Titan, one of the least Earth-like places in our solar system, turned out to have surprisingly Earth-like features.
Until recently, not much was known about Saturn’s moon Titan. But the Cassini-Huygens mission changed all that. Titan, a Mercury-sized world with a surface shrouded in a thick, nitrogen-rich atmosphere, was found to be the only place other than Earth where clear evidence of stable bodies of surface liquid has been found.
Titan is also a prime candidate for finding extraterrestrial life, which is why researchers have been trying to better understand its structure. Now, in two published papers, astronomers present the first proper map of Titan, revealing its features in unprecedented detail.
It took doctoral student Paul Corlies a year to assemble the map from all existing data. It was no easy feat since only 9 percent of Titan’s topography has been observed in relatively high-resolution. Another 25-30 percent of the topography imaged in lower resolution. The rest was created using an interpolation algorithm — which means we don’t really know how the rest of Titan is like, but we know how it probably looks like.
For starters, the map reveals Titan to be a bit flatter (more oblate) than previously thought. This suggests that the thickness of Titan’s crust also varies more than expected. Corlies also reports that the surface of Titan is covered by mountains, though none of them are higher than 700 meters (2300 feet). The map also shows Titan’s lows, allowing scientists to confirm that two locations in the equatorial region are in fact depressions — and not dried seas, as another theory proposed.
Researchers also analyzed Titan’s impressive lakes, but don’t get your hopes up just yet. As opposed to Earth’s lakes, which are covered by water, Titan’s lakes are filled with liquid methane, a hydrocarbon.
Starting from sea level
Corlies found that Titan’s three most massive lakes (or seas) share a common equipotential surface — which is just a fancy way of saying that they have a common sea level.
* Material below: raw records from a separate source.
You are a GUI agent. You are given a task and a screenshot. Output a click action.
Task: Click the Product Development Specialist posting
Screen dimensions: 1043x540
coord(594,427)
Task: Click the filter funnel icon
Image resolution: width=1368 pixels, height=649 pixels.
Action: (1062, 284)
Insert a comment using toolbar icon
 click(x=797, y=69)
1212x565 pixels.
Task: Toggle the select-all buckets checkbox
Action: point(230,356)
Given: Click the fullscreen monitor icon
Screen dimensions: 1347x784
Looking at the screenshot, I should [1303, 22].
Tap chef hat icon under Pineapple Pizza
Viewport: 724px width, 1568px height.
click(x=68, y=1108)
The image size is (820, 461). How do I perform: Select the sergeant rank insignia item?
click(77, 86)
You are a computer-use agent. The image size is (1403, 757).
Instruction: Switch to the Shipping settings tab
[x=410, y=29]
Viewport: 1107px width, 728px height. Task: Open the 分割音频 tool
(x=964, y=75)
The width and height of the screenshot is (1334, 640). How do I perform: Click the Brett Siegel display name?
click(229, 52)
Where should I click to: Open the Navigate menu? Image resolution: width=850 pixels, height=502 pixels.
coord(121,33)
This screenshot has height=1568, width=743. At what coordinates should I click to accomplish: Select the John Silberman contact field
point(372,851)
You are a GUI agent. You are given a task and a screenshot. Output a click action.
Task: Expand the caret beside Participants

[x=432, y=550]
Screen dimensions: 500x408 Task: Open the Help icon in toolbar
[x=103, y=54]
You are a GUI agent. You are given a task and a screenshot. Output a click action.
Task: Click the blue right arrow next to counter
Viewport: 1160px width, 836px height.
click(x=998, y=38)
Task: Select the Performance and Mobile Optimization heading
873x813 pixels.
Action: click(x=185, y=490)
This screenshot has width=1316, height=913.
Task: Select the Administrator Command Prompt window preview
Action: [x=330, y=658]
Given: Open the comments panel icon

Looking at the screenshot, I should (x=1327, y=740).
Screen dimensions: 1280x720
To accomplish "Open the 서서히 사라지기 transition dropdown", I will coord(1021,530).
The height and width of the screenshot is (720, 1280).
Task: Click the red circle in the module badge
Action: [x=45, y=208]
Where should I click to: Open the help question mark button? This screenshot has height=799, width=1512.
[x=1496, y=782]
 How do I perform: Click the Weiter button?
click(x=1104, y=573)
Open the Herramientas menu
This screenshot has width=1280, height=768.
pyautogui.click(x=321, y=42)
Titan’s lakes communicate with each other through the subsurface; the lakes that are dry are all at higher elevations than the filled lakes in their vicinity. Alex Hayes, assistant professor of astronomy and also an author, predicted this in his previous models of Titan.
“We don’t see any empty lakes that are below the local filled lakes because, if they did go below that level, they would be filled themselves. This suggests that there’s flow in the subsurface and that they are communicating with each other,” said Hayes. “It’s also telling us that there is liquid hydrocarbon stored on the subsurface of Titan.”
The fact that astronomers are understanding so much about a satellite so far away from Earth is truly astounding, yet this is only a stepping stone for other research. Study authors say that the map will help others working on Titan’s geology and morphology, as well as those trying to improve models for extraterrestrial bodies. Ultimately, it could even help scientists understand whether or not life exists on Titan.
“We’re measuring the elevation of a liquid surface on another body 10 astronomical units away from the sun to an accuracy of roughly 40 centimeters. Because we have such amazing accuracy we were able to see that between these two seas the elevation varied smoothly about 11 meters, relative to the center of mass of Titan, consistent with the expected change in the gravitational potential. We are measuring Titan’s geoid. This is the shape that the surface would take under the influence of gravity and rotation alone, which is the same shape that dominates Earth’s oceans,” said Hayes.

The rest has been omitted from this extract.